● Assignment
Say how many lines in the entries below mention "screenshot", with no other words.
(Records to use begins)
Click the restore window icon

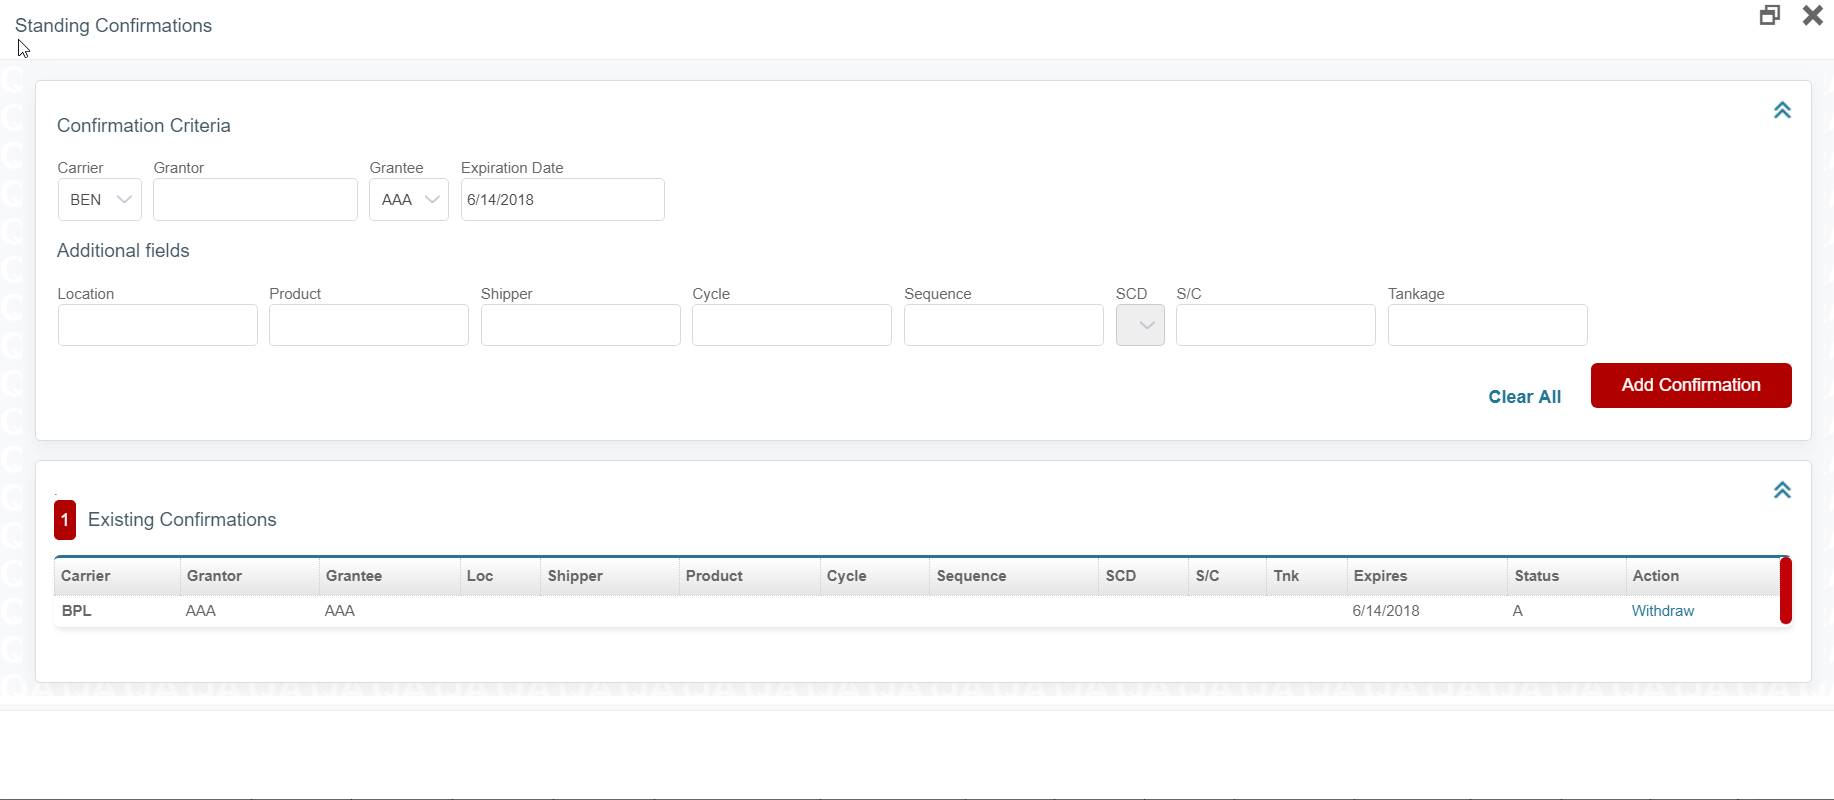point(1769,15)
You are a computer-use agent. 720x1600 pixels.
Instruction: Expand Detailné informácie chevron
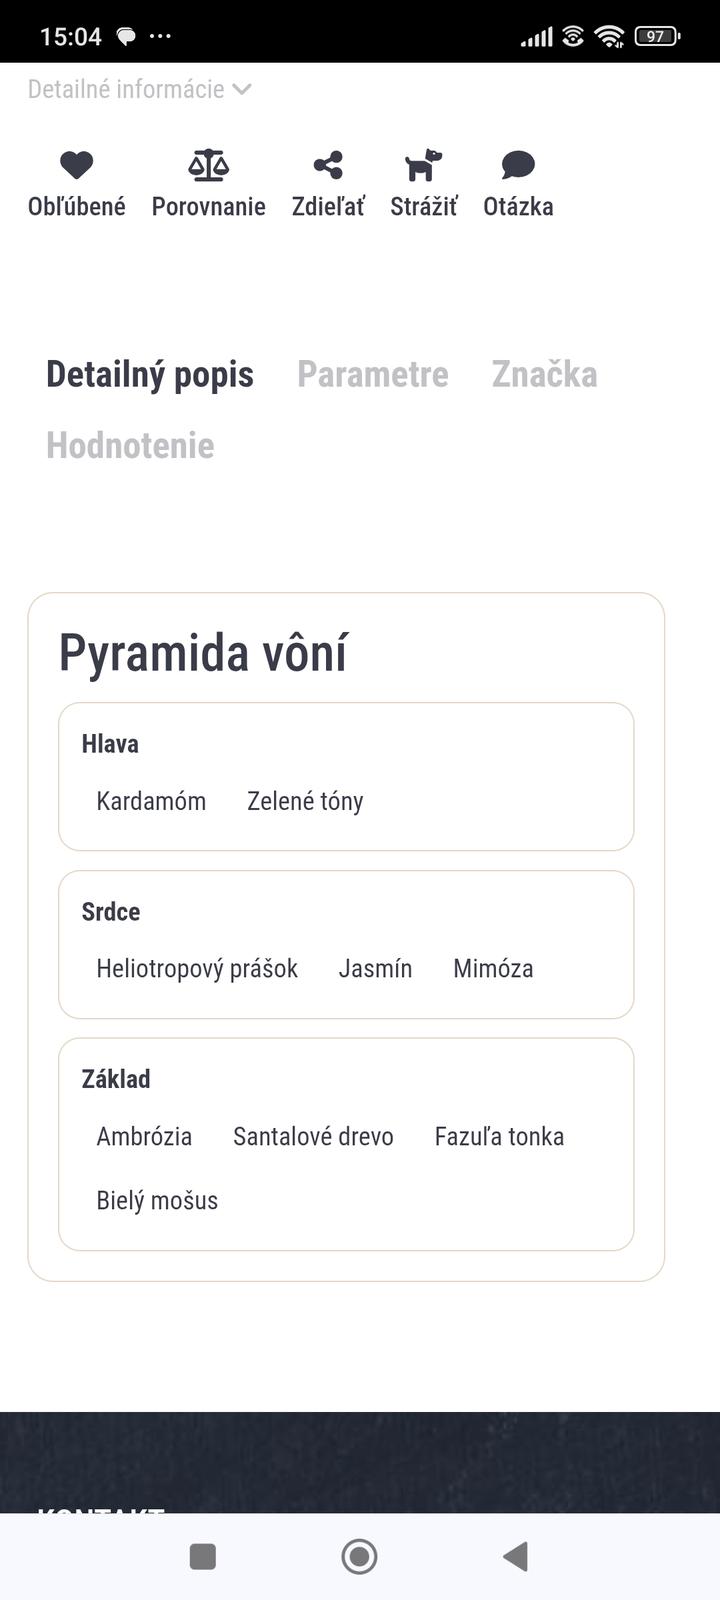tap(241, 89)
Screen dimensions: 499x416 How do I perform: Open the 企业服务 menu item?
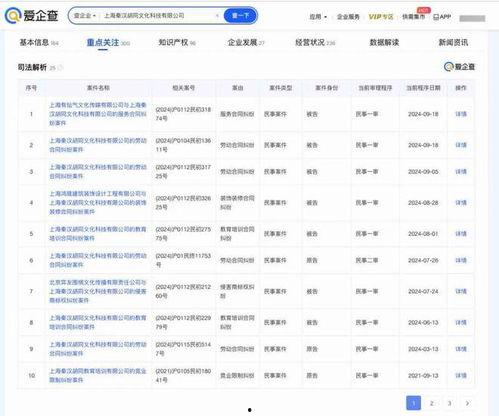point(348,16)
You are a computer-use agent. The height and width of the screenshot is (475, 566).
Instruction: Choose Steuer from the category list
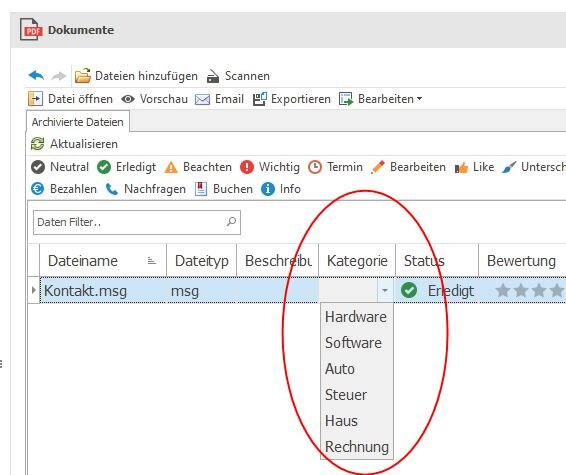[x=346, y=395]
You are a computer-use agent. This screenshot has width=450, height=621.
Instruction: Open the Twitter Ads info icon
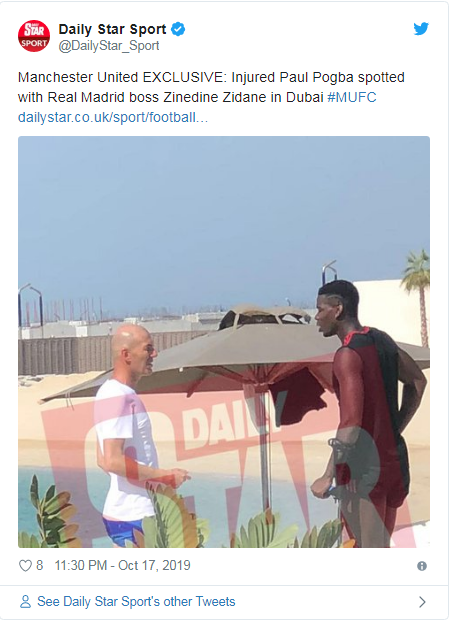coord(422,566)
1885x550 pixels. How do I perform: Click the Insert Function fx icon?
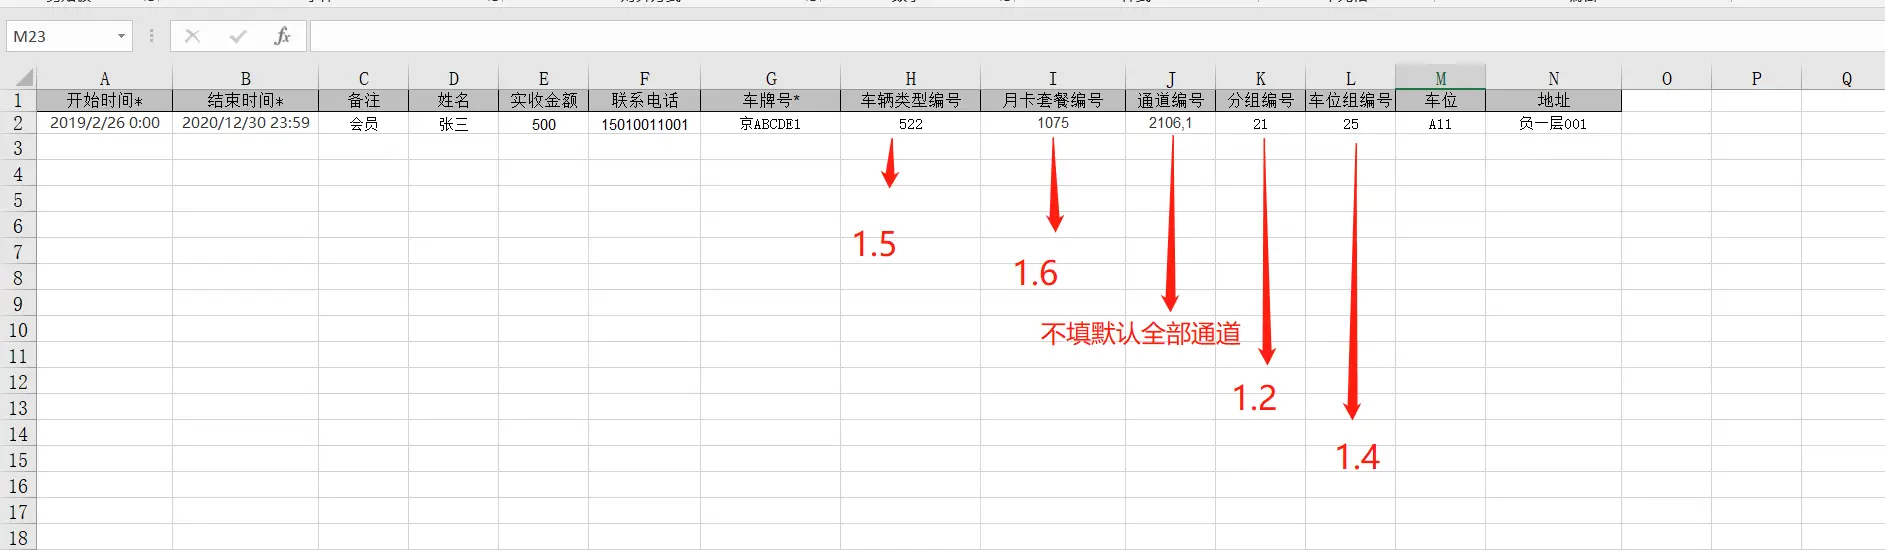[x=282, y=37]
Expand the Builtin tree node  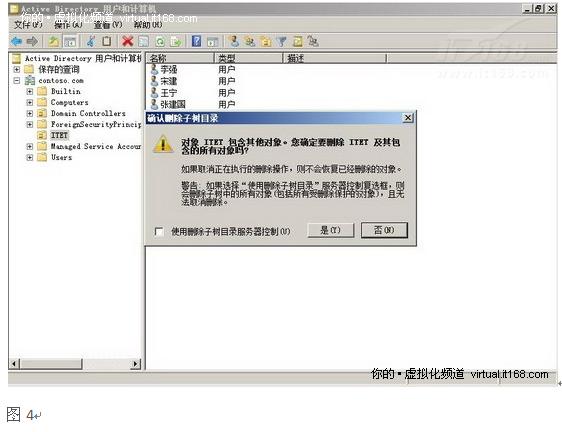pos(30,92)
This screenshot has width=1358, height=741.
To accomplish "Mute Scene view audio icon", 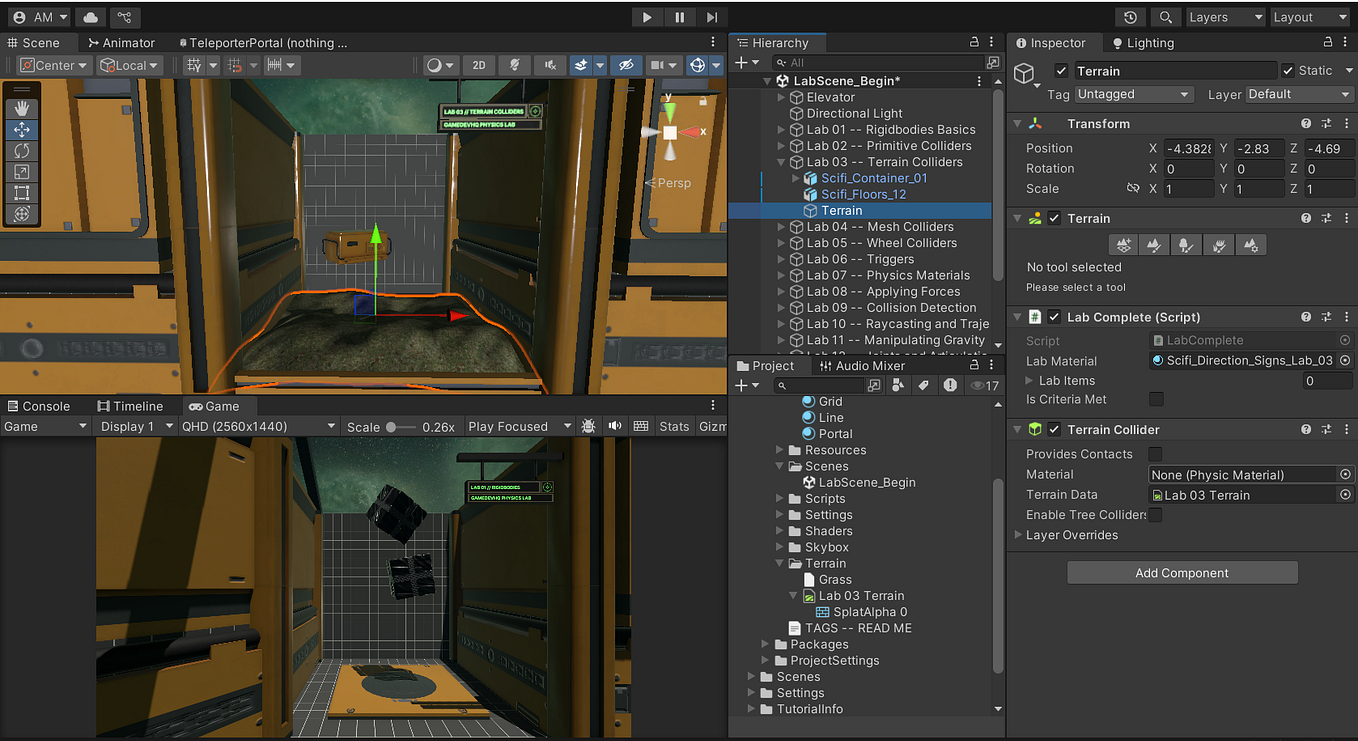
(Records to use ends)
● Solution to this task
3